Você, professor, é, antes de tudo, um ser
humano e, como tal, um ser relacional com
necessidades, desejos, carências, qualidades
e limitações.
Como você sente sua vida agora? Você tem
paz? Você ama e se sente amado e valorizado?
Tem uma vida social e física saudáveis?
Ainda sonha e traça metas que lhe tragam
satisfação? Se você não pudesse dar mais
aulas, como seria sua vida?
Todos nós nos defrontamos com dificuldades
pela vida a fora. Como você vem lidando com
elas e encara a vida? A felicidade não cai
do céu. Você constrói e vai atrás de
momentos prazerosos ou fica à espera de algo
que aconteça?
Você se sente uma pessoa dinâmica, inspirada
ou desanimada? Você se irrita com
freqüência? Sente-se culpado ou inseguro? O
que vem causando isto?
Você tem orgulho de você mesmo? Gosta de
estar com outras pessoas, de conhecer gente
e lugares novos? Você tem amigos? Como você
está se relacionando com sua família, com
seu companheiro ou companheira? Estas
relações mais íntimas estão aumentando sua
auto-estima e lhe fazendo bem?
Quando bate a tristeza e o cansaço, o que
você faz? Você sai com amigos?

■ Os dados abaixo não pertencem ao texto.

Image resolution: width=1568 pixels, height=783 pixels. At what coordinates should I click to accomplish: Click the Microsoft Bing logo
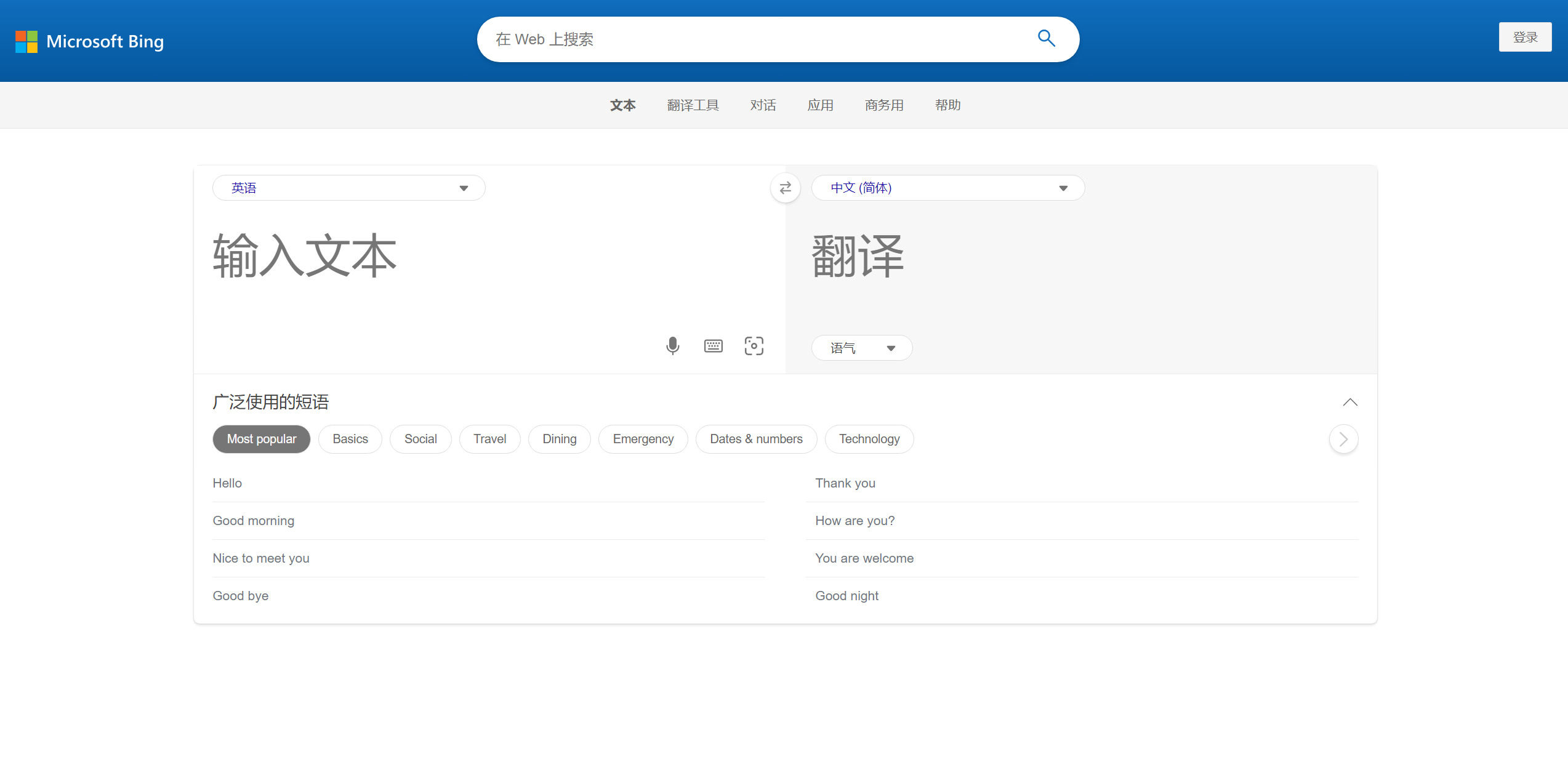coord(90,41)
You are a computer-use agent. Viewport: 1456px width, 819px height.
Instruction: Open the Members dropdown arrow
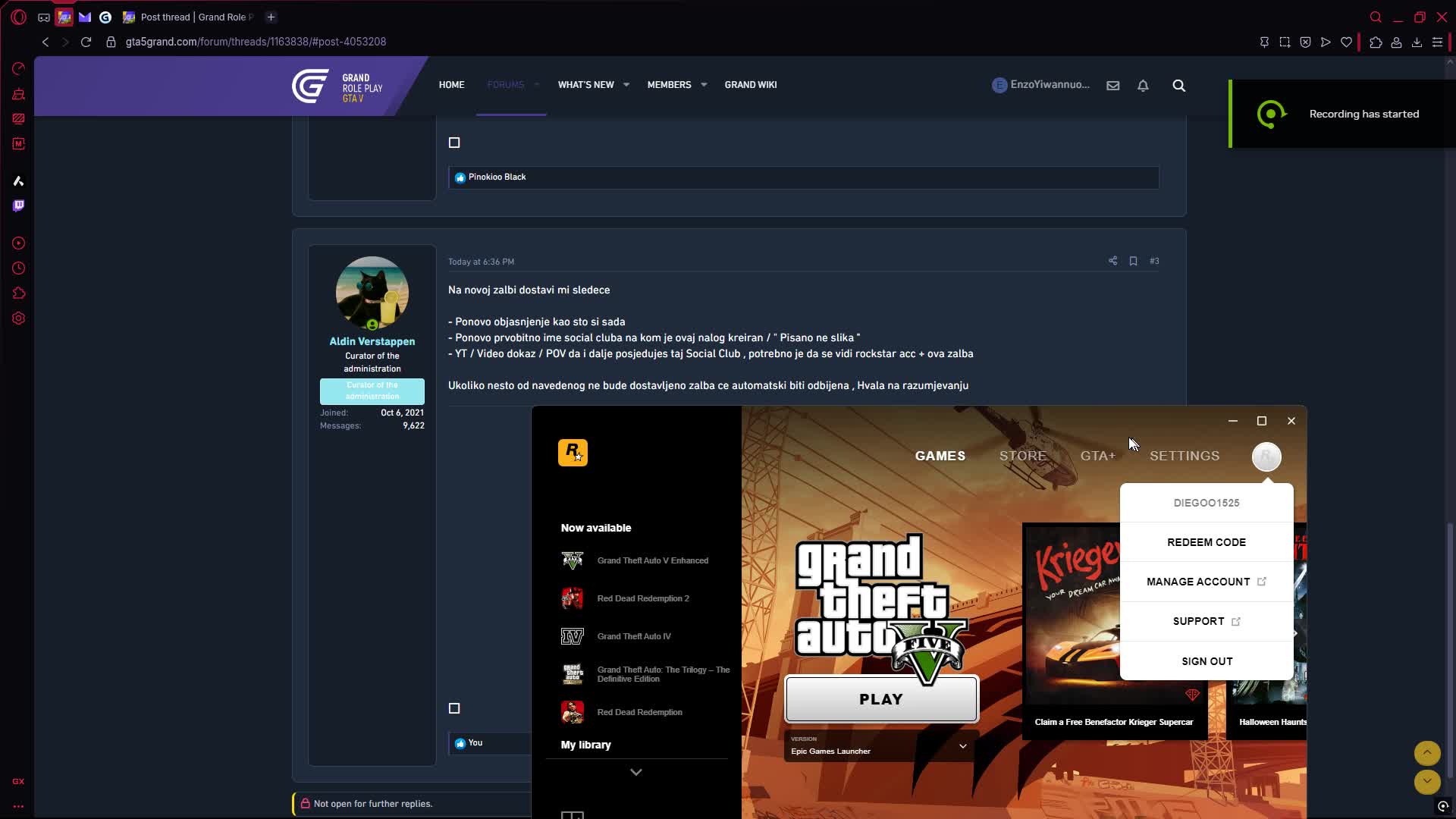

Faz alguma
atividade física? Sai para dançar, ouvir
música, ver um show? Ou fica esperando a
segunda-feira para usar o trabalho ou faz
uso de outro recurso, como um meio de se
ocupar ou se alienar e fugir do problema?
Por outro lado, o que predomina em sua vida?
Coisas que você quer fazer ou
coisas que você tem de fazer?
A vida é uma eterna aprendizagem e
uma Escola com as portas sempre abertas para
quem deseja entrar.
Cuidar de você, a nível pessoal, é cuidar da
vida que abraça e das escolhas que faz. Este
é um componente extremamente importante de
seu currículo, mestre!
Sua profissão é muito importante, mas requer
vocação, autenticidade, crença e amor a si
mesmo.
Lembre-se de que:
“As
pessoas esquecerão o que você disse. As
pessoas esquecerão o que você fez. Mas elas
nunca esquecerão como você as fez sentir.”